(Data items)
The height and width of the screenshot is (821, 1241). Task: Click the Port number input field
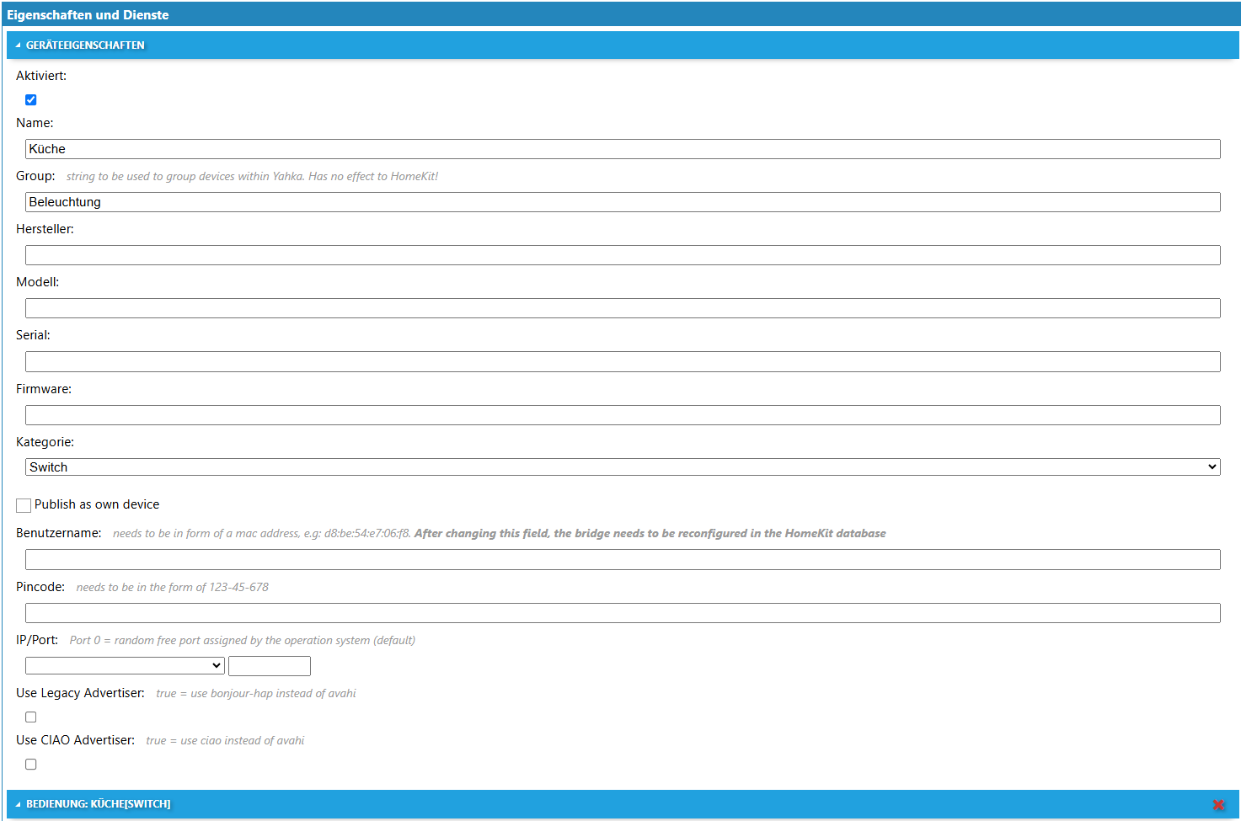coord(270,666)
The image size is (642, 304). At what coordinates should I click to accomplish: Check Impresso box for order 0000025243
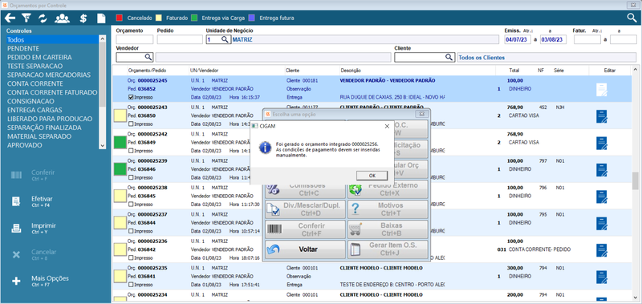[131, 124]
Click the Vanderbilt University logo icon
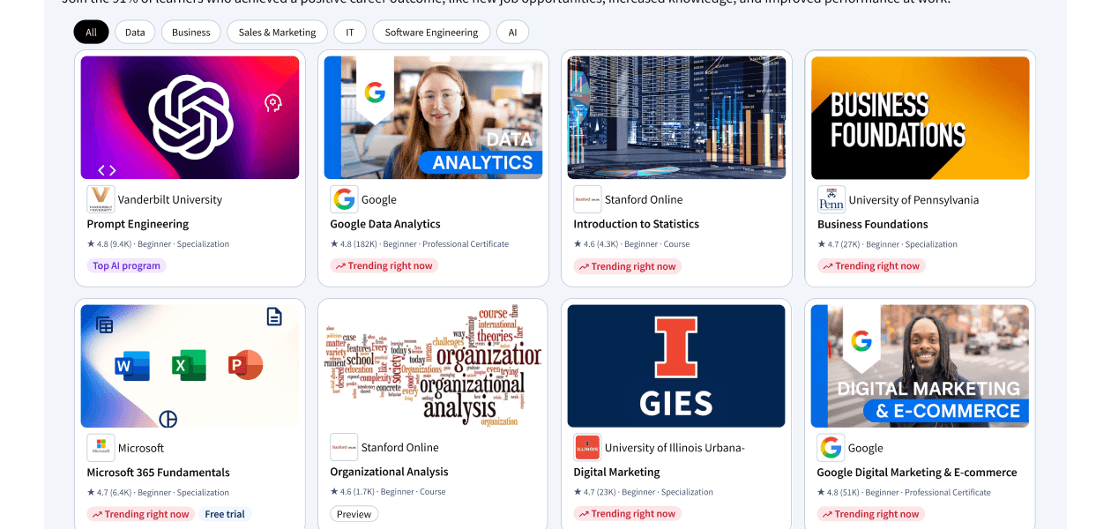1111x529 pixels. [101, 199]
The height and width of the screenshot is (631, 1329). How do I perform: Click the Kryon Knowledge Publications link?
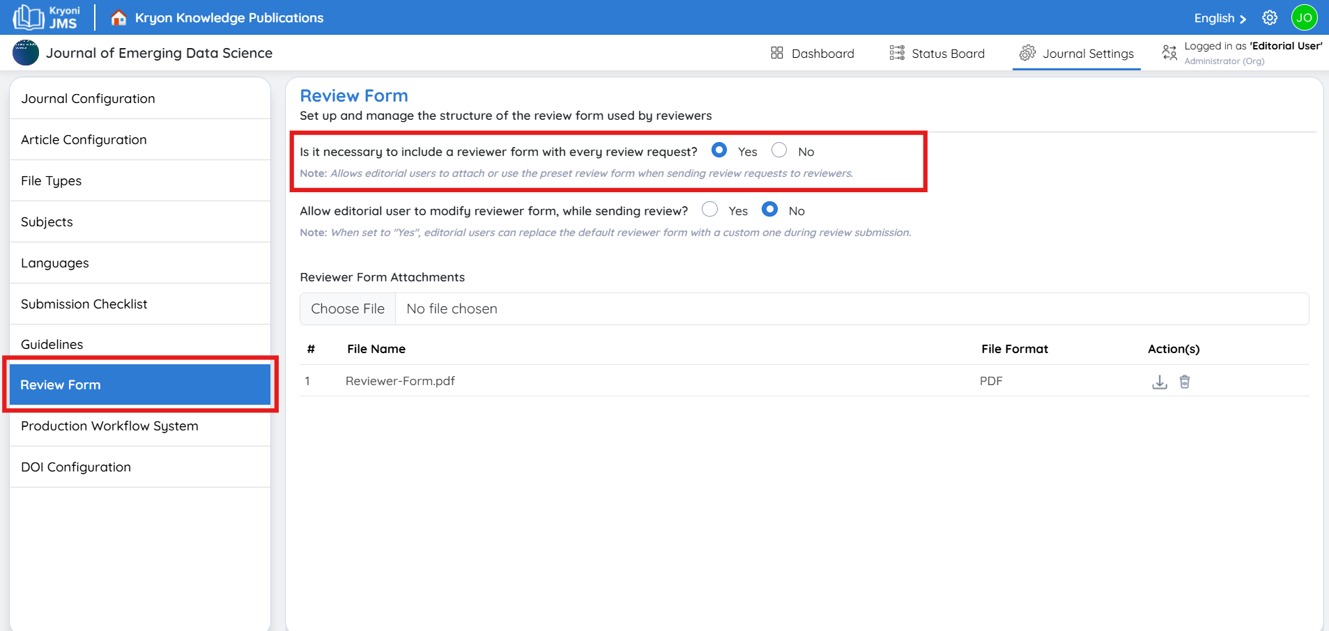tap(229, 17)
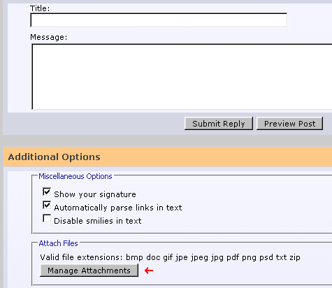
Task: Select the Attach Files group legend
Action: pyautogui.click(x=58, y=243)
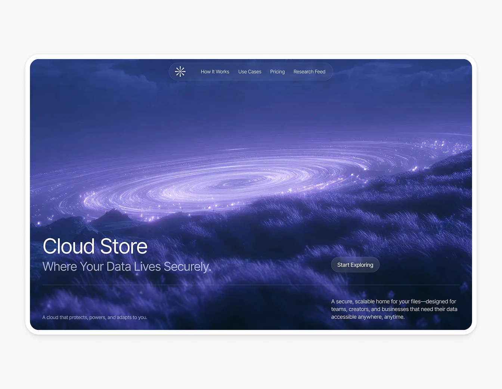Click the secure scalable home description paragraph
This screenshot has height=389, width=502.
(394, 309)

**ABOUT THIS TASK**
No pictures should appear in the answer, which is to be the lines from the line with "The height and width of the screenshot is (631, 1329)." through the end of the records above, restated exactly.

**YOUR RESPONSE**
The height and width of the screenshot is (631, 1329). How do I perform: Click the Kryon Knowledge Publications link?
tap(229, 17)
Task: Select the Attach Files group legend
Action: pyautogui.click(x=58, y=243)
Click the secure scalable home description paragraph
This screenshot has height=389, width=502.
(394, 309)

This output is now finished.